Adeus ao poeta...

terça-feira, 28 de julho de 2015

 

Corsino Fortes deixou-nos. Sentiremos a sua ausência. Claro que os poemas dele estão e ficarão connosco!

Morreu na sua cidade, a cidade que muito amou, Mindelo.

E a propósito do amor pela bela urbe portuária, eis como o poeta descreve, sugere, sente e sonha «Mindelo» desde os verdes anos da sua juventude. O poema foi publicado  no «Boletim dos Alunos do Liceu de Gil Eanes» em 1959:

Mindelo

Entre a escuridão

E o silêncio da noite...

Amachucado

Entre a morna e o vilão

Sonho... Mindelo

De mãos apoiadas

Sobre o eco da tua pulsação.

 

Mindelo

Recanto de sonhadores

De poetas e músicos

De aves sem asas

Voando

Em busca de alvo

Na neblina da noite.

Orvalho de lágrima

Gota de saudade

Alegria escurecida

Pelo negrume da vida.

 

Mindelo

Tuas pedras são sonhos

Tuas brisas ilusões

Tuas ruas são rios

Por onde deslizam lágrimas

Envoltas em sorrisos.

 

Mindelo

Ò doce Mindelo morno

De Lua Nascente e Poente

De noite debruçado

Na morna dolente

De poesia encostada

Na esquina da noite.

 

Mindelo de Luzes

De Pétalas e Prantos

Ò quimera perdida

Ò berço adormecido

embalado

Dentro de mim!

 

Creio que se tratou de uma fase em que C. Fortes impregnava a sua poesia de uma lírica explicitada e a casava subtilmente com a poesia de intervenção já nascente e em fase de elaboração na sua escrita poética.

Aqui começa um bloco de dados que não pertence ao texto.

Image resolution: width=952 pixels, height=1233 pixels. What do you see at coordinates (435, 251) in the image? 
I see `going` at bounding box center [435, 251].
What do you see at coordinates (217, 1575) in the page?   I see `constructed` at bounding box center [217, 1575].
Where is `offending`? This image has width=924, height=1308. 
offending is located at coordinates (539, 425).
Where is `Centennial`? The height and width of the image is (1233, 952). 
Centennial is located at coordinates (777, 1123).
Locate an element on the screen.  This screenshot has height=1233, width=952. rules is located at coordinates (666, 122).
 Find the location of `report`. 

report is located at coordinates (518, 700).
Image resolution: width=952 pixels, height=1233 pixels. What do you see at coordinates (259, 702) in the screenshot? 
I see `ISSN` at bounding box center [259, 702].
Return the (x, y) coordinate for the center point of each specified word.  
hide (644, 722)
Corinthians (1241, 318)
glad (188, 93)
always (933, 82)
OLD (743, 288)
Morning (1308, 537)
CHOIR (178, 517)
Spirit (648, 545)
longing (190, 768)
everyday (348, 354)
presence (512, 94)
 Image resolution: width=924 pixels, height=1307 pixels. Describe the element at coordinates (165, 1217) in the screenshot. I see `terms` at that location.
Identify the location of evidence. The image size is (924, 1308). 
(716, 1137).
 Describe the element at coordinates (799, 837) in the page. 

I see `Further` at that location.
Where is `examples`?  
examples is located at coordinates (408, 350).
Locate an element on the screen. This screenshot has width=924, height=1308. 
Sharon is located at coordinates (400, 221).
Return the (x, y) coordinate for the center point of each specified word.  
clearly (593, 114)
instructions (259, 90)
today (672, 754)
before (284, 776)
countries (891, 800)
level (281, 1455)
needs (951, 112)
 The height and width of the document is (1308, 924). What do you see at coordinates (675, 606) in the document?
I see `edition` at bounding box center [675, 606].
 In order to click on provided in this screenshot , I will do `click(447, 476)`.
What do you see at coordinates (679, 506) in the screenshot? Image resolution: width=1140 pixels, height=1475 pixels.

Data de mesma altura, o poema «Vendeta»:

Vendeta

Um verso escapa

Descaradamente

Do poema que escrevo.

 

Um rumor longínquo

Segreda-me

Que ele espezinha

Os companheiros

Da minha caravana.

 

De repente

Ele projecta-se

No «écran» do meu espanto

Com garras e lábios

Manchados de sangue.

 

Nos seus olhos há imagens feridas.

E numa voz cortante

Blasfema

 

Sou a dor

O sangue

A vítima

Dos teus crimes impunes!

Vingo-te à minha maneira.

 

Renego-te

Renegado!...

 

Numa linha de continuidade de estilo, de construir, de enformar e de manejar o verso, C. Fortes regista neste poema, publicado na revista «Claridade», em 1960, uma certa  crispação exaltante que inicia a libertação do sujeito poético do tempo presente e o vira para um devir que se anuncia sob forma de negação e de vingança desse mesmo presente  de “crimes impunes.”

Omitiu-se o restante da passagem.